Hardwick screamed, “This is your solution, Ashton? This is it, you crazy fucker? Burn a hundred and twenty teenage girls to death?
“Oh, yes, yes, yes, it is! You really thought when I was finally trapped, I’d let them go?” Ashton’s voice was rising now, out of control, hurtling at Gurney and Hardwick like a wild thing with a life of its own. “You thought I’d turn a nest of snakes loose on all the little babies of the world? These toxic things, these slimy, venomous things! Demented, rotten, sucking, slimy things! These slither-”
It happened so quickly that Gurney almost thought he hadn’t seen it. The sudden flash of an arm around from the back of the chair, a quick curving movement, and that was all-Ashton’s rant cut off in the middle of a word. Then the old man stepping quickly, athletically to the side of the chair, grasping the barrel of Ashton’s gun, pulling it away with a twisting yank and the disturbingly sharp crack of a finger bone. Ashton’s head lolled forward on his chest, and his body began to tilt forward, curling downward, toppling onto the floor, collapsing sideways into a fetal position. It was then that the actual method of killing was made obvious by all the blood that began to pool around his throat.
Hardwick’s jaw muscles bulged.
The little man in the brown cardigan wiped his pocketknife on the back cushion of the chair in which Ashton had been sitting, folded it deftly with one hand, and replaced it in his pocket.
Then he looked down at Ashton and, as if in benediction to his son’s passing soul, said softly, “You’re a piece of shit.”
Chapter 78
The intense revulsion Gurney had felt toward violence and blood as a rookie cop, especially the blood from a fatal wound, was something he had learned to contain and conceal during his twenty years in homicide. When he had to, he was able to cloak pretty effectively what he felt-or at least to wrap his horror in the semblance of mere distaste. Which is what he did now.
Commenting on the blood spreading out in a slow oval, being absorbed into the delicate intricacies of the Persian rug, he said, as if he were describing nothing more tragic than bird shit on a windshield, “What a fucking mess.”
Hardwick blinked. He stared first at Gurney, then at the body on the floor, then at the fiery bedlam on the screen. He looked uncomprehendingly at Ashton’s father. “The doors. Why don’t you unlock the fucking doors?”
Gurney and the old man gazed at each other with an eerie lack of any visible concern. In past difficulties the ability to project an attitude of perfect calm had served Gurney well, given him an advantage. But that didn’t seem to be the case now. The old man was radiating a quiet, brutal confidence. It was as though killing Ashton had brought him a deep peace and strength-as though an imbalance had finally been righted.
This was not a man with whom one could win a simple staring contest.
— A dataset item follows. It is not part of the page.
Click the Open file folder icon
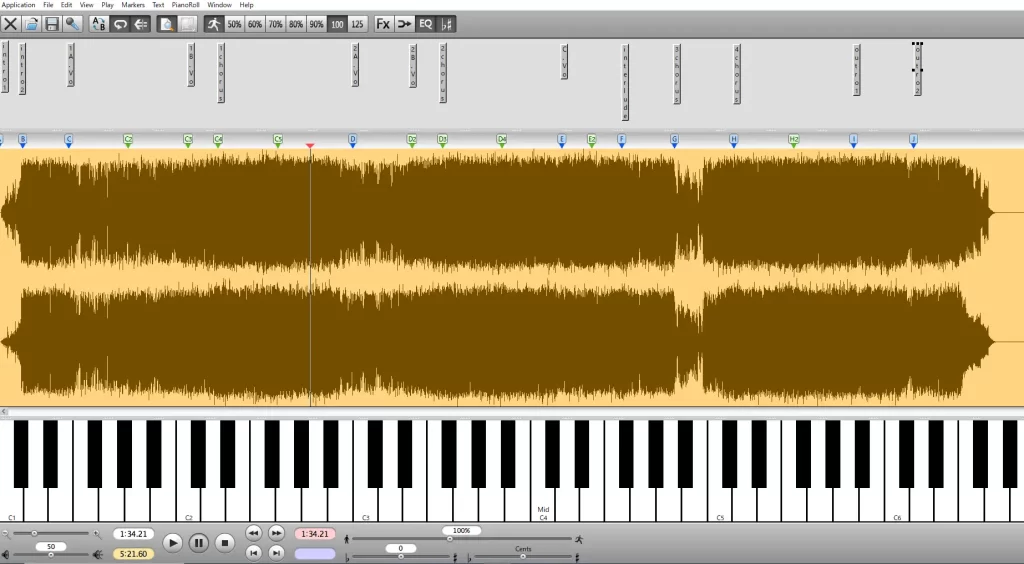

Gurney decided to up the ante and change the rules. And he knew that he needed to do it quickly if anyone was going to get out of that building alive. It was time to take a wild swing.
“Reminds me of Tel Aviv,” said Gurney, gesturing toward the screen.
The little man blinked and stretched his lips in a meaningless smile.
Gurney sensed that the wild swing had produced a solid hit. But now what?
Hardwick was staring at them with a bewildered fury.
Gurney continued to focus on the man with the gun. “Too bad you didn’t come a little sooner.”
“What?”
“Too bad you didn’t come sooner. Like five months ago instead of three.”
The little man looked honestly curious. “What’s that to you?”
“You could’ve stopped that crazy shit with Jillian.”
“Ah.” He nodded slowly, almost appreciatively.
“Of course, if you’d intervened even sooner, back when you should have, everything would be different now. Better, I think, don’t you?”